Document passage —
──────────
Ukraine Wins: there is a fuzzy border from “Frozen War” to “Ukraine Wins.” In that fuzzy edge there might be some changes in borders not necessarily but perhaps via referendum like was seen in Upper Silesia after WWI - but we know how that worked out in the end. At the other end - and to get here would probably require a collapse of Putin’s government and resulting internal power struggle - is Ukraine regaining all the territory lost since 2014. Then what?
That is when the hard work follows.
Before February 2021, or even the real kick off of the war in 2014, there was and is one underlying anchor around the neck of the Ukrainian people, their economy, and their civil society - corruption. I mentioned it before the war kicked off, and it remains the primary thing that will keep a Ukraine at peace from improving the economic standing of its people … but there are other equally demanding challenges they will have to face. Corruption is simply the first amongst equals.
Ripping corruption out of a society once it becomes embedded is a generations long effort and it never really starts. We still have plenty of corruption in the USA that as a society we struggle to keep to a manageable level. Most Americans have no idea how corrupt most of the world - and Ukraine - actually is.
On Transparency International’s Corruption Perception Index, the U.S. is ranked 24th out of 180 nations. Ukraine is 116/180. Russia is 137/180. More Americans are familiar with Mexico (126/180) and Canada (14/180) - so there are some benchmarks.
──────────
Instructions —
a: Rewrite the paragraph of the piece on Ukraine's future that begins "On Transparency International's Corruption Perception Index" as a short list, keeping every ranking.
b: In two sentences, what does the piece on Ukraine's future say?
c: Can you resume the piece on Ukraine's future from where it stops?

Dataset excerpt —
──────────
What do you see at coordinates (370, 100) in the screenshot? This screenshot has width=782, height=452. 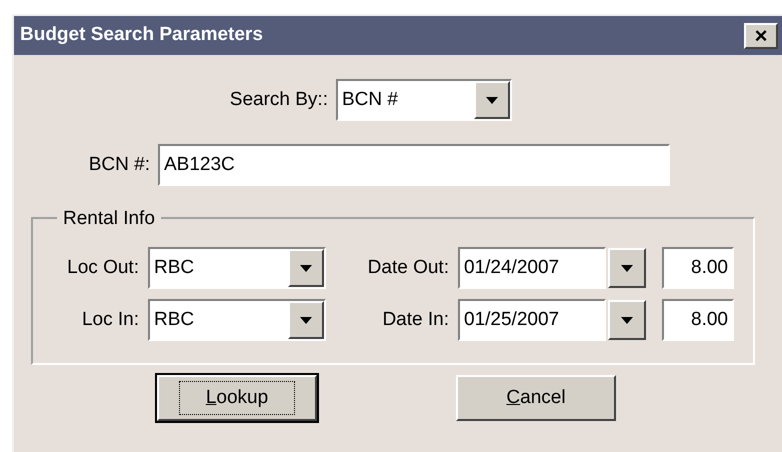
──────────
Task answers —
a:
Transparency International's Corruption Perception Index rankings (out of 180 nations):
- U.S.: 24th
- Ukraine: 116th
- Russia: 137th
- Mexico: 126th, a benchmark familiar to Americans
- Canada: 14th, a benchmark familiar to Americans

b: If Ukraine wins outright and regains all territory lost since 2014, which would probably require the collapse of Putin's government, the hard work would only then begin. Corruption remains the first of several challenges blocking economic improvement for Ukrainians and takes generations to root out, and Ukraine ranks 116th of 180 on Transparency International's Corruption Perception Index, compared with 24th for the U.S.

c:
So, anti-corruption must be done in parallel, not serial, with other requirements. There are four things Ukraine must already be thinking about if they are to succeed post-war;
Anti-corruption
Security
Economics
Demographics
They will never have the economy they should without decreasing corruption. Without an improved standard of living, their best and brightest young will emigrate, and those who remain will not have many children. Ukrainian demographics are already a horror show that will take a century to recover, if ever…but first things first.
Nothing is possible without security. From a defense perspective, Ukraine has horrible geography and problematic neighbors to her east … and historically almost as problematic neighbors to her west.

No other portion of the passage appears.